Les éléments de langage s’uniformisent au gré des obstacles qui ne manquent pas de se dresser devant les acteurs de la promotion et de la construction qu’ils soient normatifs, conjoncturels ou structurels. Rénovation urbaine, reconstruire la ville sur la ville, rendre la densité positive, sont désormais les maîtres mots d’une industrie appelée à se réinventer. Mais dans quelles conditions ?
Construction : entre défi environnemental et enjeu social
Chaque nouvelle année, les problématiques de la précédente demeurent et d’autres s’ajoutent. À celle de la timidité prudente des maires, de la hausse des prix des matières premières, des difficultés liées à l’accession à la propriété, de la conjoncture économique globale et de la situation énergétique tendue, la question de l’exigence environnementale persiste, rendant l’équation de la construction en France vaporeuse. Au niveau national, l’industrie du bâtiment représente près de 45% de la consommation d’énergie finale et 27% des émissions de gaz à effet de serre. Une part importante qui astreint le secteur à des efforts de plus en plus délicats à assumer.
Chaque nouvelle année, les problématiques de la précédente demeurent et d’autres s’ajoutent
Carbone appétit
Désormais que la "zéro artificialisation nette" l’exige, il ne faut plus construire n’importe où et maintenant que la RE2020 l’ordonne, il ne faut plus construire n’importe comment. N’empêche qu’il faut construire. Or les métiers du bâtiment participent de cet acte de construire qui produit, par nature, du carbone. Comment alors combiner l’impérieuse nécessité d’une certaine frugalité au besoin résidentiel pressant ? Pour l’heure, chaque problématique patauge dans son couloir de nage et la bonne volonté de la profession n’est récompensée que par des réglementations supplémentaires. Alain Taravella se veut optimiste. Dans un entretien pour Décideurs, le PDG d’Altarea a déclaré : "Lorsque vous examinez les normes et que vous vous promenez dans Paris, il apparaît que des millions de mètres carrés vont nécessiter une restructuration. C’est un vivier d’activité incroyable et un potentiel important pour les affaires."
Un plan plan-plan
Le gouvernement, à travers le ministère de la Transition écologique et celui de la Cohésion des territoires, s’est emparé de la problématique soumettant un plan décliné en quatre axes : faire de la rénovation énergétique des bâtiments une priorité nationale ; créer les conditions de la massification de la rénovation des logements et lutter en priorité contre la précarité énergétique ; accélérer la rénovation et les économies d’énergie des bâtiments tertiaires, en particulier du parc public ; accélérer la montée en compétence et les innovations de la filière de la rénovation des bâtiments.

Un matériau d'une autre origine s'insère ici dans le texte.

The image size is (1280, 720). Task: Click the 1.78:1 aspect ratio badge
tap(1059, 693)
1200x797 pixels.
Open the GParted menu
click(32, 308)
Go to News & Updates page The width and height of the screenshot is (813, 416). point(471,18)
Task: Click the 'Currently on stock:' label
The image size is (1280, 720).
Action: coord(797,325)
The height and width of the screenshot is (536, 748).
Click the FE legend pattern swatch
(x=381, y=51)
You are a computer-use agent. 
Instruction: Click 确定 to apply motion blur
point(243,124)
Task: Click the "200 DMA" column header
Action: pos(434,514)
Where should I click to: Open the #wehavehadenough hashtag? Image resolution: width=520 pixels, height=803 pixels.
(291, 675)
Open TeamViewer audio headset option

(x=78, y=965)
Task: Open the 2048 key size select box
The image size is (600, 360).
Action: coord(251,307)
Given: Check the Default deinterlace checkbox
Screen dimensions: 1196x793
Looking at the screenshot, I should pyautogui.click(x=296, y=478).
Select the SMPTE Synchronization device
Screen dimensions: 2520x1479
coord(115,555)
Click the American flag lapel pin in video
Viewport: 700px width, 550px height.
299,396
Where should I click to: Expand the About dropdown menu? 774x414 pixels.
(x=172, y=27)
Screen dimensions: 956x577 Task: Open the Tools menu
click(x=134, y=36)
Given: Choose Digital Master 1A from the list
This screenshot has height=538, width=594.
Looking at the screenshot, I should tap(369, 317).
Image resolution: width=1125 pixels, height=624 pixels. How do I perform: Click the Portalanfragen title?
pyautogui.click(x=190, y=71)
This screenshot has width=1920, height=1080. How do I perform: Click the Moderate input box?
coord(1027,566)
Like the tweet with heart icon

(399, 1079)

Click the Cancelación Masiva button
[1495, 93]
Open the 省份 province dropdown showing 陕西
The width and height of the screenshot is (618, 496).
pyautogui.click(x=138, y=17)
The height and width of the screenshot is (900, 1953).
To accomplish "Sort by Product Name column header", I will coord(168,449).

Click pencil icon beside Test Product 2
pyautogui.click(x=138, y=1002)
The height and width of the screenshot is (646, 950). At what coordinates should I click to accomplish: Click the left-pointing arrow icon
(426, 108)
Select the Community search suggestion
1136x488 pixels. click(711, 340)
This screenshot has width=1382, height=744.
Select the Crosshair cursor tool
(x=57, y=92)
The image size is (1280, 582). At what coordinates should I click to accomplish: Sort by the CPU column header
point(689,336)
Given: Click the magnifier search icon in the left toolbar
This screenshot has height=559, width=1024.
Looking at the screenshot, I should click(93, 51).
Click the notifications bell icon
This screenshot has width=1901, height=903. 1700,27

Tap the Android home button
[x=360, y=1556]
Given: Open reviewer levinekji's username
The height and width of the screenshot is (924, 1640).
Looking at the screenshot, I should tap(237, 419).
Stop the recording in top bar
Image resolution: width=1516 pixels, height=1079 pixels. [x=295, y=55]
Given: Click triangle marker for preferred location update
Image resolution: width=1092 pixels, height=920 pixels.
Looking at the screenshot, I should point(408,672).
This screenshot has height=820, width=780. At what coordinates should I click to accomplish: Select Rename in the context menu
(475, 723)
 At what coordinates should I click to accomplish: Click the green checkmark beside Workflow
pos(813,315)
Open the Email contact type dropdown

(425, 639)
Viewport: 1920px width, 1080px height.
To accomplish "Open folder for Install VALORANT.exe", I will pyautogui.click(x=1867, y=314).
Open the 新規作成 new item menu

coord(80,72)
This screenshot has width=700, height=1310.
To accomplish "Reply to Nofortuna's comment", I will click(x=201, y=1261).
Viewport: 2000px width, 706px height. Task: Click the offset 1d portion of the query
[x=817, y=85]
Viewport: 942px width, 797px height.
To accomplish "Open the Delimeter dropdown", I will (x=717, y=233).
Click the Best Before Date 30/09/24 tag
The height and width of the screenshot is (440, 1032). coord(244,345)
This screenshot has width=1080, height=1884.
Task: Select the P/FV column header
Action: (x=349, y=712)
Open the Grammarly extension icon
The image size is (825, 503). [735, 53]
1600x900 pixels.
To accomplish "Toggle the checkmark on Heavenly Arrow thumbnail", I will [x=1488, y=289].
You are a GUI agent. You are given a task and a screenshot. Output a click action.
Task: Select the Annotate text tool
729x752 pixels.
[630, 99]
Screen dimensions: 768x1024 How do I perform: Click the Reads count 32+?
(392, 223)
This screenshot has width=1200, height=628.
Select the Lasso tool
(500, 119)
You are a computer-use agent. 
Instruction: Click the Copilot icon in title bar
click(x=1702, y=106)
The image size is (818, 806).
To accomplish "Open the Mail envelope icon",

Des orientations nobles aux allures de vœux pieux, augmentées d’une série d’actions qui, pour l’heure, tiennent plutôt de l’incitation quand elles ne relèvent pas du pur fantasme.
Comment combiner l’impérieuse nécessité d’une certaine frugalité au besoin résidentiel pressant ?
Industrie sélective
Les acteurs du bâtiment, de la construction comme de la promotion sont au rendez-vous de ces nouveaux défis, pour peu que ceux-ci restent réalisables et cohérents. À ce sujet, Caroline Delgado-Rodoz, directrice générale de REI Habitat et vice-présidente de la Fédération de promoteurs immobiliers (FPI), dans une note relative à la construction neuve, témoigne : "Compte tenu des améliorations en cours du point de vue de la diminution importante de l’empreinte carbone de la construction neuve, il faut faire attention à ne pas opposer la recherche de diminution des consommations énergétiques à l’émission de carbone et donc du coup, il est impératif d’encourager la construction neuve et de ne pas l’opposer à l’ancien." Une détermination affichée et l’imploration d’une concertation collégiale, mais l’individualisme étatique prime et la réglementation devance, généralement, son applicabilité.
Il n’en reste pas moins que les émissions de gaz à effet de serre liées à la construction de logements neufs, aussi faibles soient-elles, ne neutralisent pas celles des logements existants, elles s’y annexent. Alors avant de penser le bâtiment de demain, il semble indispensable de panser le bâtiment d’aujourd’hui.